Written problem 1: Repeat word for word the part of the Åström lecture summary starting with "Sun Lu (PhD" and going on through "system design [1].".
Written problem 2: Carry on the Åström lecture summary from the point where it stops.

Selected text:
###

Singapore, 22nd March 2017, C4T members and others enjoyed a fascinating and thought-provoking presentation from Prof Åström as part of C4T’s Visiting Scientists Scheme.

Prof Karl Johan Åström was educated at the Royal Institute of Technology (KTH) in Stockholm. From 1960 to 1965 he worked for IBM on computer control. In 1965 he was appointed Professor at Lund University, where he founded the new department of Automatic Control. Åström has broad in-terests covering theory and applications. He has supervised more than 65 PhD students, authored 10 books, published extensively in archival journals and he holds several patents. Åström is a member of the Royal Swedish Academy of Engineering Sciences (IVA), the Royal Swedish Academy of Sciences (KVA) and a foreign member of the US National Academy of Engineering. He has received many hon-ors, among them six honorary doctorates, the 1987 IFAC Quazza Medal, the 1990 IEEE Control Sys-tems Award, the 1993 IEEE Medal of Honor and the 2002 Great Gold Medal of IVA. In 2003 he was inducted in the Process Control Hall of Fame.

Sun Lu (PhD student, NUS, IRP4) summarised the lecture:

A modern controller senses the operation of a system, compares it against the desired behavior, computes corrective actions based on a model of the system’s response to external inputs, and actuates the system to affect the desired change. The use of feedback is one of the fundamental features in control system design [1].
The term ‘feedback’ refers to a situation where the outputs of the controlled plant are routed back to the controller for formulating the control signal. The use of feedback could be traced back to the centrifugal governor produced by James Watt in 1788 [2], where the amount of fuel admitted to the engine is regulated by its speed in order to maintain the speed a near-constant value. Since then, it has become common knowledge that by real-time observing the behavior of the plant and comparing its performance with desired expectation, it is possible to design precise closed-loop systems from imprecise components, and even stabilize an unstable system meanwhile rejecting (or reducing) the effects of external disturbance.

###

Provided data:
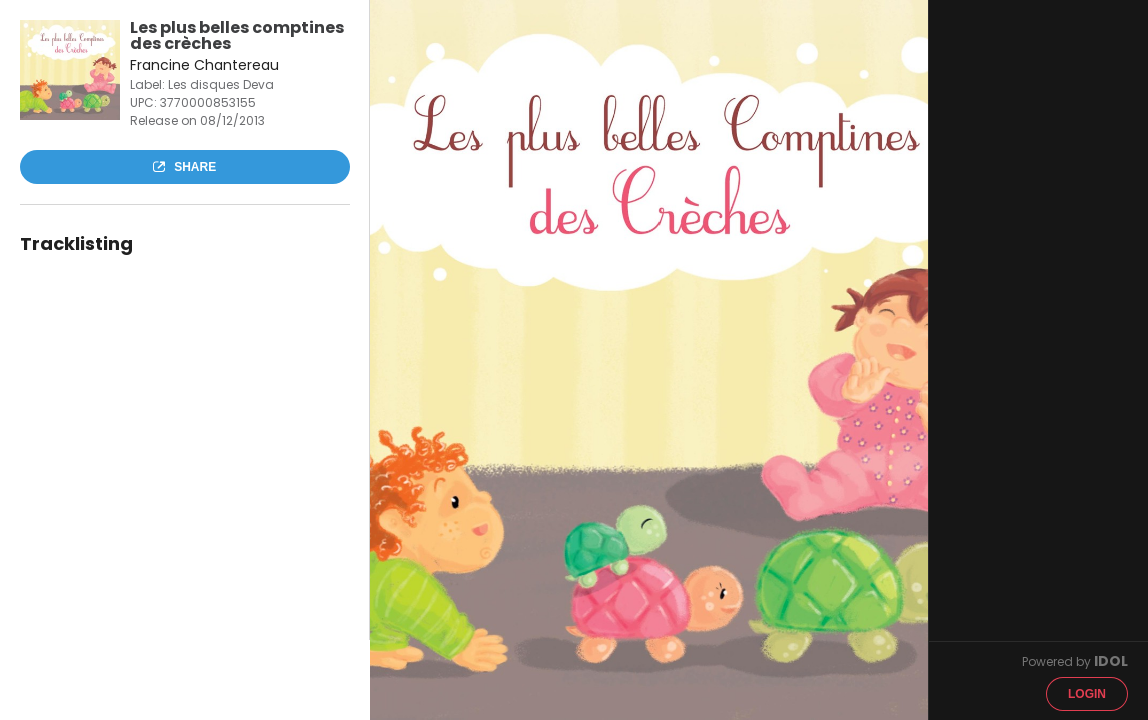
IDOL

###

Reply 1:
Sun Lu (PhD student, NUS, IRP4) summarised the lecture:

A modern controller senses the operation of a system, compares it against the desired behavior, computes corrective actions based on a model of the system’s response to external inputs, and actuates the system to affect the desired change. The use of feedback is one of the fundamental features in control system design [1].

Reply 2:
Control engineering came to its golden age in the 1960th. Many new control algorithms built on solid mathematical techniques have been proposed in the second half of the 20th century, including optimal control, stochastic control, adaptive control and robust control. The introduction of state-space model and Kalman Filter enabled new ways of describing the system dynamics and led to new structure for control systems. Research areas such as system identification, auto-tuning PID and computer based control system design have become increasingly popular. The efforts made by the pioneers of these areas have enabled more flexible controls over larger scale plants with stricter requirements.
Today, the systems we are dealing with have become more complicated than ever, and sometimes it requires control engineers to learn from other subjects including mathematics, computer engineering, physics, etc. The development of neural networks is a good example where, inspired by neuroscience, a system that can emulate the behavior of human brains has been designed. Neuro networks are widely used in pattern recognition. It essentially plays the role of a ‘smart’ nonlinear filter that can abstract information from massive measurements, for instance, identify a face from the massive pixels of a photograph. Control engineering will continue to develop in order to meet the increasing challenges we are facing in industry.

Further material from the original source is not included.